Sony spricht ebenfalls von "shipped".


----------



## Seegurkensalat (19. November 2014)

Ashesfall schrieb:


> also wer hier ne Lupe braucht kann auch weiterhin auf der 360 bzw ps3 weiterspielen xD
> GTA V Grafikunterschied - AreaGames.de
> 
> wer sich auskennt, weiß das in der geschichte der Konsolen im ersten(!) Jahr NIE die Leistung ausgereizt wurde!
> ...



Irgendwo in der Pampa ein paar Grasbüschel mehr? Ich will mein Geld zurück! Die Leute in den Kommentaren sind ähnlich schockiert wie ich. 
Exklusivspiele eignen sich mangels Vergleich schlecht um Leistungsunterschiede aufzuzählen.
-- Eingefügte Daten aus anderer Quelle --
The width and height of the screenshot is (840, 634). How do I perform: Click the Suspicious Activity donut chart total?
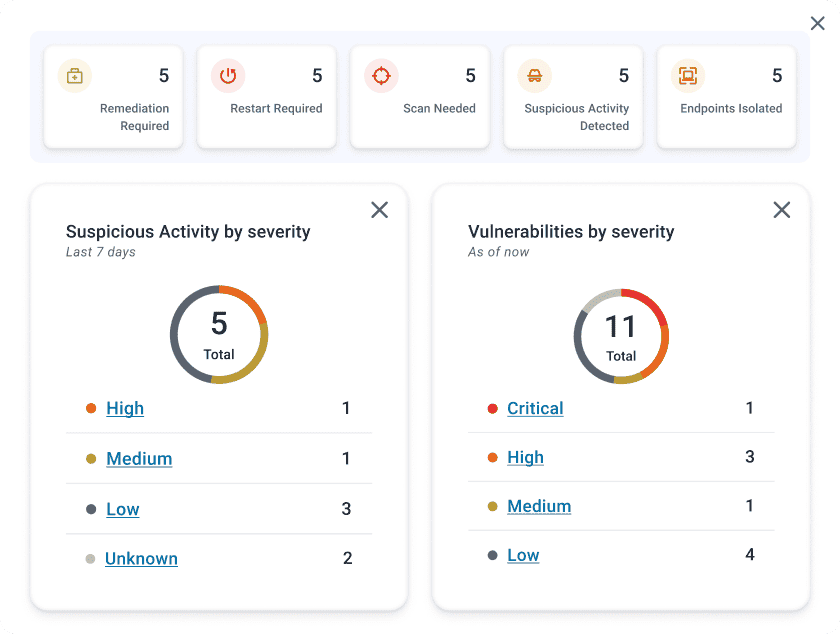point(219,334)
Ryse war ja auch lange Zeit das hübscheste Spiel und das auf der 40% schwächeren Konsole und trotz 900p.


----------



## batesvsronin (20. November 2014)

die Xbox-One hat doch den Tomb-Raider-Exklusiv-Deal, damit holen die das sicher auf


----------



## MisterBlonde (20. November 2014)

bettenlager schrieb:


> Im GTA 5 Vergleichsvideo der GS zeigt sich das X1 Spieler offenbar komplett ohne Wolken spielen müssen. Kann mir nicht vorstellen das mit solchen Features die PS4 eingeholt werden kann. Und das betrifft ja nicht nur dieses Spiel. Bei jedem X1 Spiel muss man zur PS4 Abstriche machen.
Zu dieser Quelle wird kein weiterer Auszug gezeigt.